The way i see it.. you gotta live life for now, not tomorrow.. heres my philosophy and why i can genuinely say that i live my life to the fullest (the way i want). Because i think this way, not depressingly, but i live.
You have just been diagnosed with a terminal sickness which will take its toll in 3 months..
What will you do in those three months that you have regretted not doing in the past? Make a list!!!!! im serious! right now i want everyone to post their bucket list of what they would do for the next three months of their life.
once you have this list.... GO FUCKING DO THEM!
Yeah you dont have 3 months to live (if you do, dont say anything being snarky, you should take this message very seriously)
So great, you arnt dying.. But.. you could in the next few min... People die in car crashes all the time and never get a second chance to say, "Damn, i should do something really fast that i have always wanted to." No chance, they just die. thats it.. Lights out! Gone from this world only to bring pain and suffering to those around you that you loved.

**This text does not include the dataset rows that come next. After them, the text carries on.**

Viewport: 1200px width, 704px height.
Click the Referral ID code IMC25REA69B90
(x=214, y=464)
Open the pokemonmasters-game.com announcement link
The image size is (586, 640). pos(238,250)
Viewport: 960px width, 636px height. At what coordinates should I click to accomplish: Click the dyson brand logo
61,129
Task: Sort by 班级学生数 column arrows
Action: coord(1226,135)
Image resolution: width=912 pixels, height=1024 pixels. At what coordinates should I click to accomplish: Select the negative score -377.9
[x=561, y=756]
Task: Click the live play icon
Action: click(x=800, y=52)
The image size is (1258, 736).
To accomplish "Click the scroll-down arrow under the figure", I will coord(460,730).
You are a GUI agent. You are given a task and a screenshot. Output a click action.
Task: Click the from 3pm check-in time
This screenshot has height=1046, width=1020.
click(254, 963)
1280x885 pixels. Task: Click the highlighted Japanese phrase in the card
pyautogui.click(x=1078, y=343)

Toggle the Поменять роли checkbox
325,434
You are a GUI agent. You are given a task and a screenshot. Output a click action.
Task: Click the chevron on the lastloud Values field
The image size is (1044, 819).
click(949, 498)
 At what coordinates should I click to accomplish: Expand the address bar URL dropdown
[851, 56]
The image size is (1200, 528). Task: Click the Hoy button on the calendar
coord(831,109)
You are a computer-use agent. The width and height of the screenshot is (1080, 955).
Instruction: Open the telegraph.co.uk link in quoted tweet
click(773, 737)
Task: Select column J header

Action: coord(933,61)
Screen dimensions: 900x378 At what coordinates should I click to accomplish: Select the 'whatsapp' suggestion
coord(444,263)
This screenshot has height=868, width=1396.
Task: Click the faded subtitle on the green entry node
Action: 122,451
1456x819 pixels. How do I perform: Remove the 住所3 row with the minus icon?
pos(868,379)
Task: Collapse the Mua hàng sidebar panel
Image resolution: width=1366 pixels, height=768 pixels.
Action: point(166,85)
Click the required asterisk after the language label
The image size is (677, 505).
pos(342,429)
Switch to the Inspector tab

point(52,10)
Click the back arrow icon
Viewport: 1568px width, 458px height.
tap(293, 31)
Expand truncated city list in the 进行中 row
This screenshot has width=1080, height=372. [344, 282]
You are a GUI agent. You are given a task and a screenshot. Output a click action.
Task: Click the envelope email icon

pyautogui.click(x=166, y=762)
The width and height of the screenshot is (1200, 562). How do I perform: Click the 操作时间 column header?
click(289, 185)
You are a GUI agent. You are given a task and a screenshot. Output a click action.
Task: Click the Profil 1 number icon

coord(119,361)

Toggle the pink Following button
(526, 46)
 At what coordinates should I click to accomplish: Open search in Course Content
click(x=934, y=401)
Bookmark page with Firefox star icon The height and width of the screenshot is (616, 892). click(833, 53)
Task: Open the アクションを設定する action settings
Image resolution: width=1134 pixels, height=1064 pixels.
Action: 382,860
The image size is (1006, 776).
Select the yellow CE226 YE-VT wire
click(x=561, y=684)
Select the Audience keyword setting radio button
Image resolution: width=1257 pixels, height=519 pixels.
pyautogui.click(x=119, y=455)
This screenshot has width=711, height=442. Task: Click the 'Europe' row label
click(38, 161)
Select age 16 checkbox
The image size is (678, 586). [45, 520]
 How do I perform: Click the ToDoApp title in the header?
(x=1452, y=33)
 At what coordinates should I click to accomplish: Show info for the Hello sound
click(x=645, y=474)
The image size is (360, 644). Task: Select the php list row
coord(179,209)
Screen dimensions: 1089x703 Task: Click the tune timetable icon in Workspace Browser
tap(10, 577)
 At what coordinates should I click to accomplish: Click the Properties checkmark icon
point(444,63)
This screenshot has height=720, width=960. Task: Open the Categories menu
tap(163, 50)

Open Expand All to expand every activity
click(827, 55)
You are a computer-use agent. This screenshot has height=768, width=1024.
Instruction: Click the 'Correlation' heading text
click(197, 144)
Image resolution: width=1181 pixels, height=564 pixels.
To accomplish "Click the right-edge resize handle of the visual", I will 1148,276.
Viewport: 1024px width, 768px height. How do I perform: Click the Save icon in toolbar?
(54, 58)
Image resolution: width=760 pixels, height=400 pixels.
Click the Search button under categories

But what about all those things that you regret not doing.. as far as im concerned, im not fucking superman, i know every time i breath/eat i have a potential to choke, drive my car, i could crash, go on a plane and suffocate from a pressure valve malfunction, sit at home watching tv/on the computer and have a heart attack..
Life is so fragile..
But why am i on your asses about this..
for those of you who have been keeping up with my ridiculous rants, you should know who Daniel is by now. He is my best friend, known him for quite a while.
he has Been told that he is HIV positive at age 22 turning 23 this august, lost his job, and cant find a new one, went through 5 interview at the omni hotel before they told him no, just today..
"This entire year has been the worst of my life, im so depressed and now i dont even want to get out of bed." Daniel S. 1:33pm aug. 3rd 2012. thats his real text to me after omni
But this kid still manages to come to my house, look at me and tell me that i help him forget by keeping him busy playing games and being their when he needs a shoulder.
I made him make a list of things he hasnt gotten to do... it was too late.
Unfortunately.. his one and only goal was to be a pilot fighting for the Air Force for his country.
He was in training and everything, one year away from his pilot license.
Because he WAITED for life to be convenient for him.. (financially, school, relationship) he waited for all these things first)
He lost his dream. 22, and cant be in the military. (physically unfit to perform)
Not only that, but his girl left him, hes alone, impossible to get a date cuz he is obligated to tell people about it..
So please, i want to see your list..
hypothetically If you have 3 months to live.. What would you do?
If you dont like this message, Dont respond. just go about your day like you just read nothing.
(Im fully aware his life isnt over, i know very well his situation, but it killed his dream he had for 15 years)
(this thread is not about HIV, if you want to talk about it, open another thread please, im not a part of it, its too much)
My pleasure Blake!!
Oooof, if I were to sum up my philosophy on life now? I still agree with a lot of the points I made. But now a days, see less reason to point out the points, and just practice what I preach. If that made sense. I’ve lost a lot of loved ones very close to me these last 9 years. Some of them very recent. I’ve never grasped more tightly to the idea of living each day as your last as I do today.